I shall presently deal with some of the areas in which we believe some drastic measures are essential, and I shall indicate in each case the kind of actions we propose to take.
However, for the avoidance of misunderstanding, I think it is apposite, at this juncture, that I should recall a portion of the press statement which I made on 22-9-78, the day after the ban on political activities was lifted. It runs as follows:
… There will be occasions when, in the course of electioneering, critical references will be made to some of the doings of the military administration since 1966. Indeed, it is our general thinking that a good number of the policies, programmes, measures, and legislations approved and now being pursued will have to be reviewed and some of them drastically revised or reversed or abandoned. And it will be necessary for comments along these lines to be made during the campaign. In this regard, let it be borne in mind always that any builder who undertakes a reconstruction or renovation of an existing structure, as we are determined to do, must at the same time do some measure of demolition. Such act of demolitionm, in no way suggests or amounts to a condemnation of the previous builders. It usually arises partly as a matter of taste, and partly to bring about new structural changes in keeping with current architectural concept. I would, therefore, like to say that whenever it becomes necessary, in the course of electioneering, indeed even in the course of this statement, to refer to and comment on existing policies, programmes, measures and legislations which are not in keeping with what we consider to be in the best interests of our people, all concerned with the outgoing regime should rest assured that no attack on their personal efficiency and probity as public administrators is intended.

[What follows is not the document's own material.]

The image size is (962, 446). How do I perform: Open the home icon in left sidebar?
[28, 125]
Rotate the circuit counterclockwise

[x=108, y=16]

In dealing with the various measures, I have not followed any chronological order or historical sequence; nor have I had regard to any order of importance. Nevertheless, I would like to be permitted to declare that our most urgent problem today is that which relates to the abject poor in our fatherland. As we have noted, about ninety per cent of our population belong to this class. So long as this huge number of people remain impoverished, our economic growth rate may continue to look good on paper, but our national development will remain depressed and subnormal.
In order to lift our country quickly from the quagmire of secular underdevelopment the Unity Party of Nigeria will, on its accession to power next October, embark on a rapid and massive transformation of the rural areas under its integrated rural development scheme. We will also take all such steps as will make it possible for farmers and the working class to enjoy a higher quality of life. In this connection, it is our aspiration that within our first term of office a worker or a farmer should have an income of a least 2,400.00 a year. Having regard to the existing cost of living, it is this income alone that, in our view, can guarantee for the worker or the farmer the means to procure the necessaries of life. And it is this size of income alone that will help to raise the productivity of our workers, promote a more rapid growth of our economy and, at the same time, enhance the development of our fatherland and our people.
It is, I believe, apposite to deal with the problem of inflation at this juncture.
Whenever suggestion is made about increasing the wages or raising the income of the starving masses of Nigeria, the reaction of the well-to-do and the rich is one of outright opposition, on the ground that such increase would bring about inflationary pressure on the economy. They appear always to overlook certain considerations.
Firstly, a person who only makes or receives subsistence or below-subsistence income or wages can never be an efficient or optimum productive agent. Secondly, development economists and all those who have given serious thoughts to the matter have come to the conclusion that a farmer’s or worker’s productivity is a function of his calorie intake. Indeed, Leibenstein, a development economist who has done extensive re-search into this problem, is categorically of the opinion “that a 21 per cent increase in total calorie intake results in an almost 50 per cent rise in output.”
It is, therefore, false economy and certainly not in the long term interest of the country, and of the rich in our midst, to pay below subsistence wages to workers, and to condemn Nigerian peasants to below-subsistence agriculture.